HTML5 Defined! It's Not Just a Marketing Term

There's been a fair bit of discussion recently about what some folks mean when they say HTML5. I use HTML5 in the wider sense, so it's only right that I take a stab at defining what I mean when I say something is part of HTML5.

From a very high level, when I say HTML5 I mean:

"Everything that is in the formal W3C HTML5 spec; everything that used to be in there but was broken out for various reasons; sibling and related technologies and developments like CSS3, SVG, EcmaScript 5, etc.; and experimental explorations that are pushing the boundaries."

I won't go into the reasons why I use HTML5 in these more expansive terms, as I blogged about that recently.

Going deeper, I've broken these down into separate areas:

  • "HTML5 Strict" - Things that are strictly inside the W3C's HTML5 spec.
  • "Referenced by HTML5" - Things that are referenced by the HTML5 spec and which can optionally be parsed into the DOM and displayed.
  • "Broken out of HTML5" - Things that used to be part of HTML5 or its older iterations, called Web Applications and Web Forms.
  • "HTML5 Family of Technologies" - Extended set of technologies not strictly part of HTML5 spec or referenced but likely to be used in conjunction with HTML5.
  • "HTML5++" - More experimental technologies pushing the web forward that are not part of the HTML5 spec at all; may or may not see broader adoption.

One small note; there are actually two HTML5 specs, one maintained by the W3C and the other maintained by the WhatWG.

You need to understand that HTML5 began as a revolution to the established order, initiated by the WhatWG. A peace of sorts developed over the years, with the upstart "Web Applications" and "Web Forms" specs brought in-house to the W3C under the moniker HTML5. Over time I'm assuming that the W3C spec, when Final Call has happened, will be the canonical spec.

To simplify things below, I'm only referencing the W3C HTML5 spec for now.
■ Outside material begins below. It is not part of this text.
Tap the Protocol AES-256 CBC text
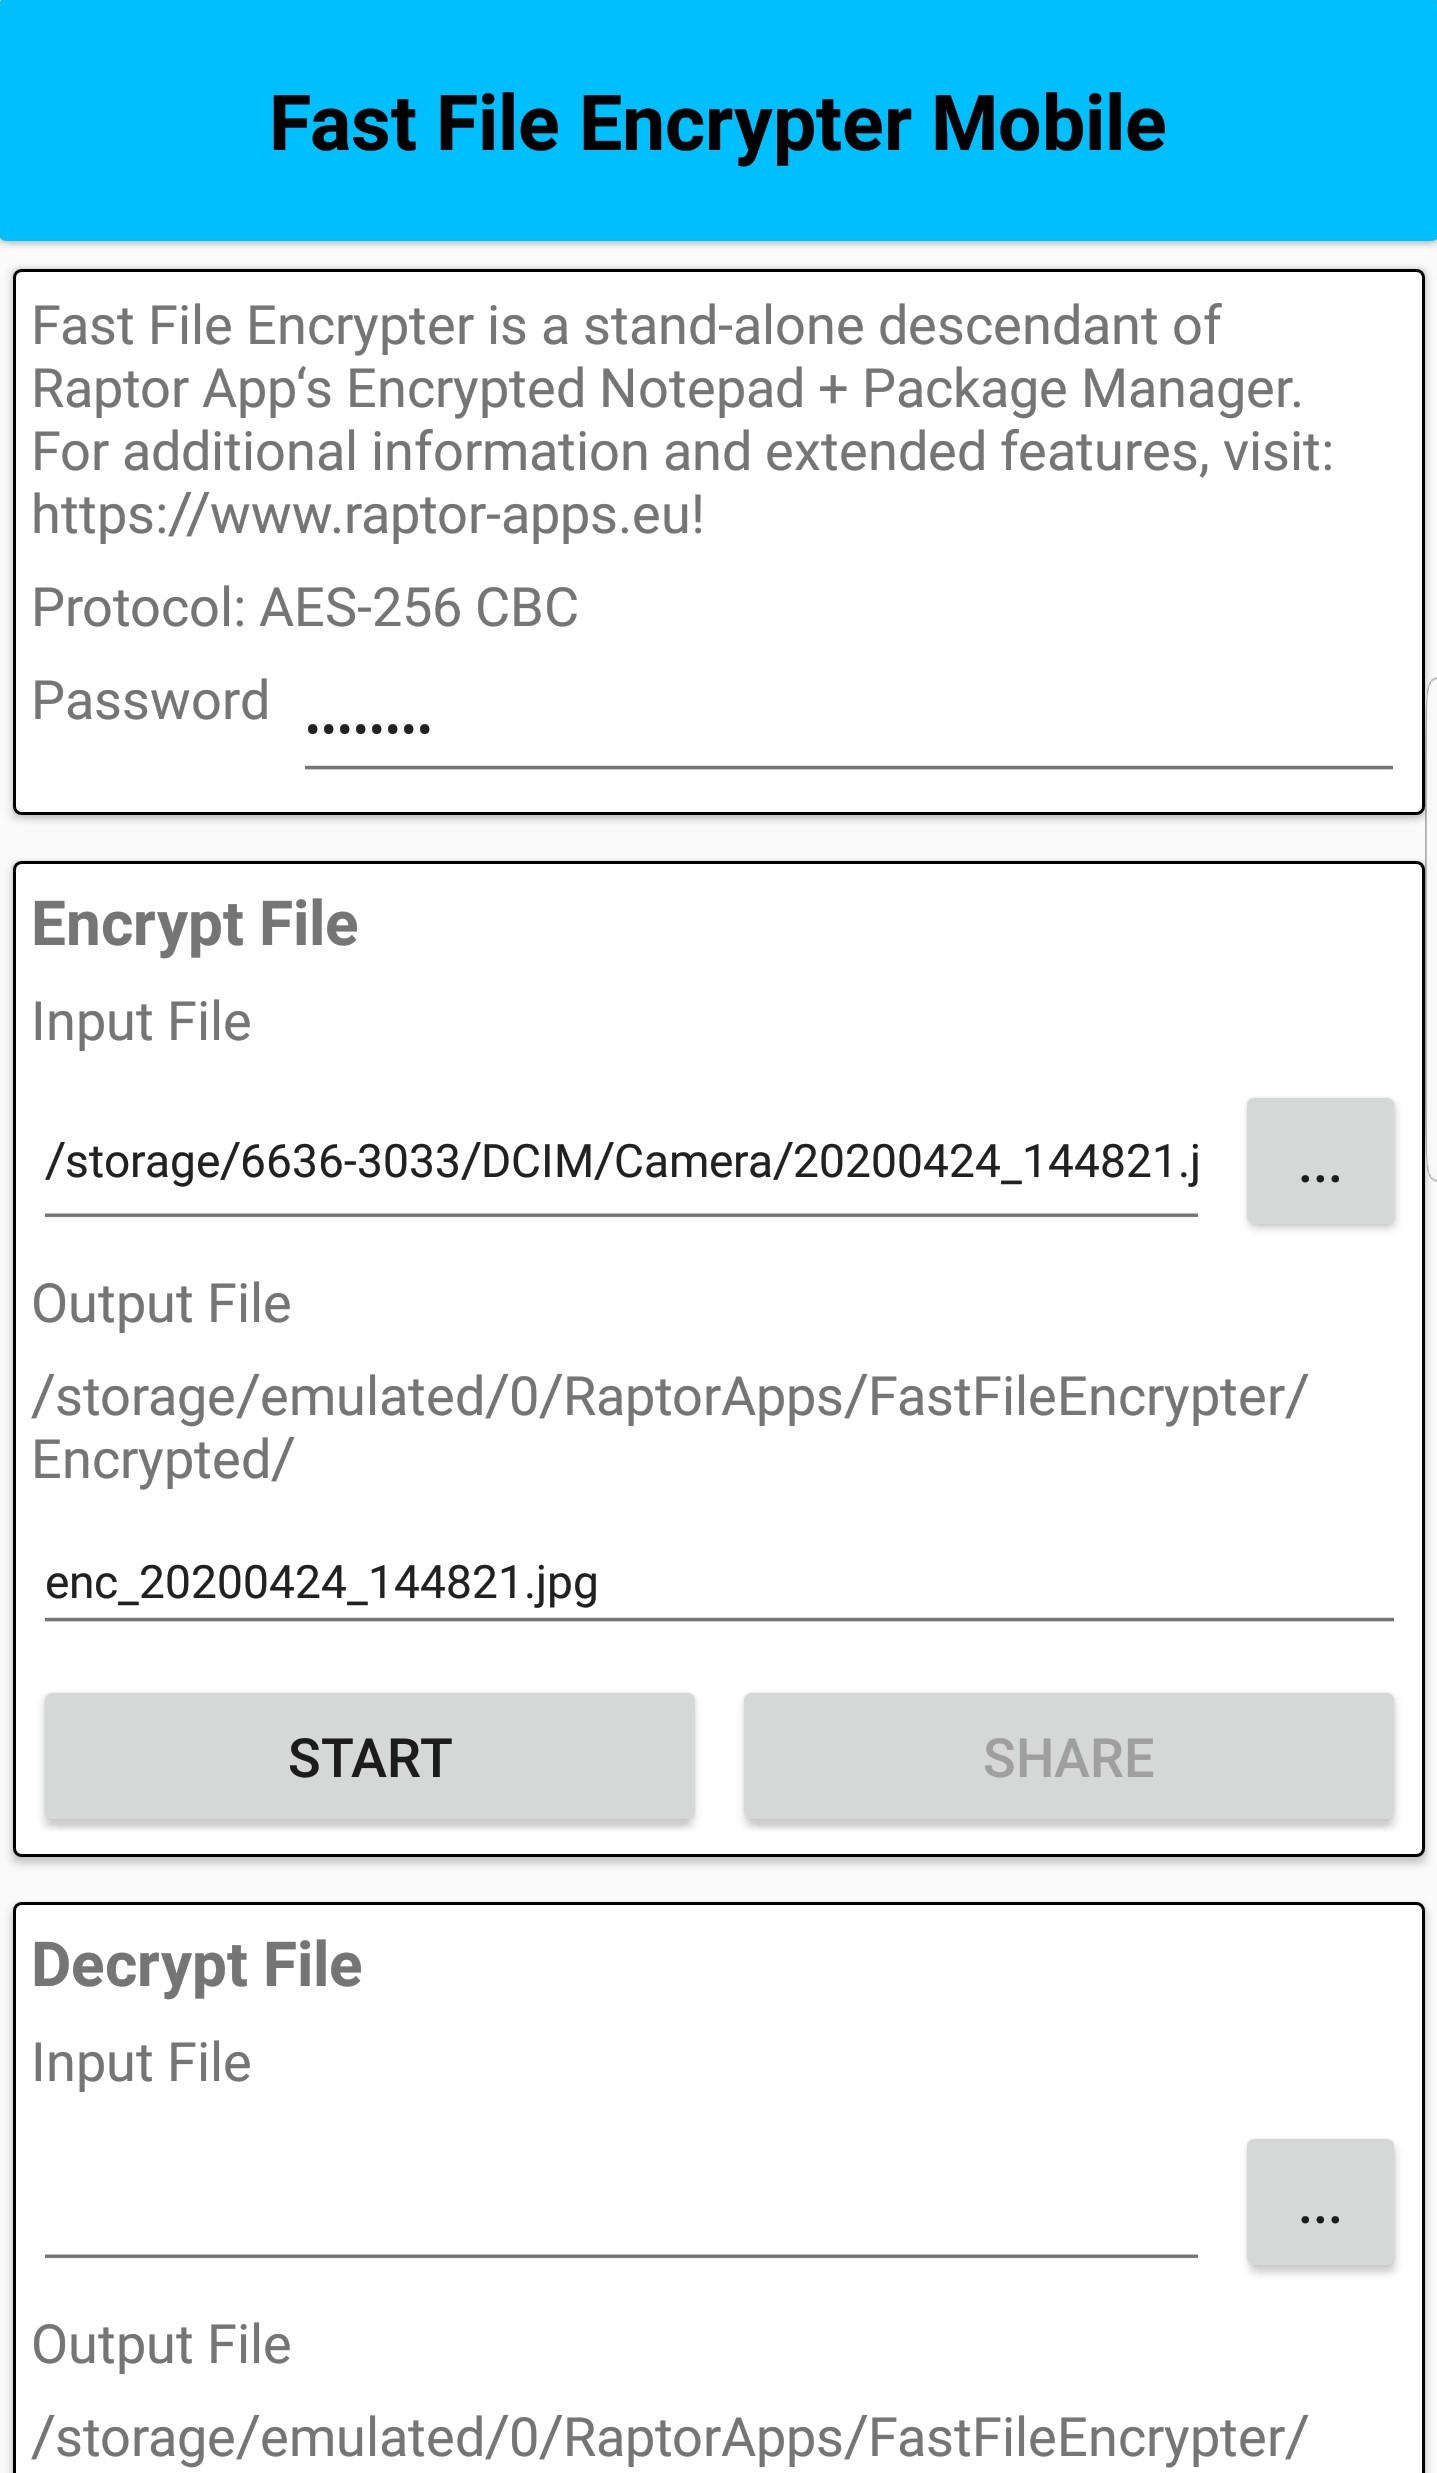1437x2473 pixels. tap(305, 607)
Here's how I would break things down based on what I said above; if you think something should be somewhere else or things get moved around email me and I'll update this (Last Updated: June 14th, 2010). If you want to know the state of where these technologies are implemented see; if you want your code to detect what is available see Mark Pilgrim's book for details.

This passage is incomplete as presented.